X Marks the Spot in Energy

06/18/2012 11:15 am EST


Paul Larson

Editor, Morningstar StockInvestor

An oil giant and a nuclear-powered utility aren’t getting the credit they deserve, says Paul Larson, editor of Morningstar StockInvestor.

Natural gas and investors. I’m with Paul Larson right now from Morningstar and Paul, prices are almost at an all-time low right now. What’s your take on that?

Yeah, natural gas prices are very low right now, and we think that the saying that nothing cures low prices like low prices certainly applies to this market today, with the gas prices around not much higher than $2 per 1,000 cubic feet.

That’s a price where the drillers are really having a hard time attaining return on their drilling investment. So we think that on the supply side, supply is not going to grow nearly as fast as it has in recent years.

Meanwhile, on the demand side, we think that demand is going to begin to ramp up, because again, that low price is really incentivizing switching from other fuels to natural gas. You see utilities all over the country closing coal plants and turning to gas-fired power generation, and also we’re starting to see the very beginnings of natural gas being used as a transportation fuel, which could really have a significant effect on the overall demand in this country.

So, when natural gas prices do rebound—which they will at some point, we imagine—what stock might benefit?

Well, beyond the natural gas producers right now, which are quite depressed, one stock that I like that has as we call it at Morningstar, a wide economic moat, is a company called Exelon (EXC).

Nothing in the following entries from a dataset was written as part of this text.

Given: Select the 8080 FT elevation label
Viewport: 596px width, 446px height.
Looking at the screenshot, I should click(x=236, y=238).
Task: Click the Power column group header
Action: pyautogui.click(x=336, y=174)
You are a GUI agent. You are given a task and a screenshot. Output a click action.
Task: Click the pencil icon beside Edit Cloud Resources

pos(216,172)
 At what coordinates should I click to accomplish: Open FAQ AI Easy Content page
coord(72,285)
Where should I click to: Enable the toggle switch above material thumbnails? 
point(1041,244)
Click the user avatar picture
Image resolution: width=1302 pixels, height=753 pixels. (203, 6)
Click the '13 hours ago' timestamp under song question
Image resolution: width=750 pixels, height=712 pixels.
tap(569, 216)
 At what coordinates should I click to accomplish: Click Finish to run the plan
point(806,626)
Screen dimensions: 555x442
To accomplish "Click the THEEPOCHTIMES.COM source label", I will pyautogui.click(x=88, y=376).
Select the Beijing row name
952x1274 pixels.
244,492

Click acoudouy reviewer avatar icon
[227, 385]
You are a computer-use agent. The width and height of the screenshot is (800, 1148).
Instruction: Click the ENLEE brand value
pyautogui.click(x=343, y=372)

This is a power generator, and they own the largest nuclear power fleet in the country.

They are very sensitive to electricity prices, and the electricity prices are driven by natural gas prices, so electricity prices are quite low right now. But when natural gas prices go up, electricity prices should also go up, and Exelon is going to be in a prime position to benefit from that. While we’re waiting for that to happen, the stock has a yield in excess of 5%, so we get paid a nice price to wait.

As we go from natural gas to the other gas, folks are curious about the gas prices. What do you say?

Well, right now we’re in a seasonally tight period, so gasoline prices are probably not going to drop precipitously from here. You never know. They’re very unpredictable.

But regarding the underlying oil price, we think that oil prices, unlike natural gas prices, are probably about where they should be in terms of the long-term supply and demand balance. Whereas natural gas prices, we see them rebounding significantly. We don’t see oil spiking significantly from here. Although, again, these are commodities that are very hard to predict.

Any stock to watch in that category?

Sure. One stock that we like is Exxon Mobil (XOM). This is another stock that our company that has a wide economic moat in the oil business.

The rule of thumb is that bigger is better in terms of returns on invested capital, and Exxon Mobil is by far the biggest and also by far the most profitable. Meanwhile, it’s trading at a moderate discount to our estimate of its intrinsic value. But for a long-term investor, I think that it’s a great holding.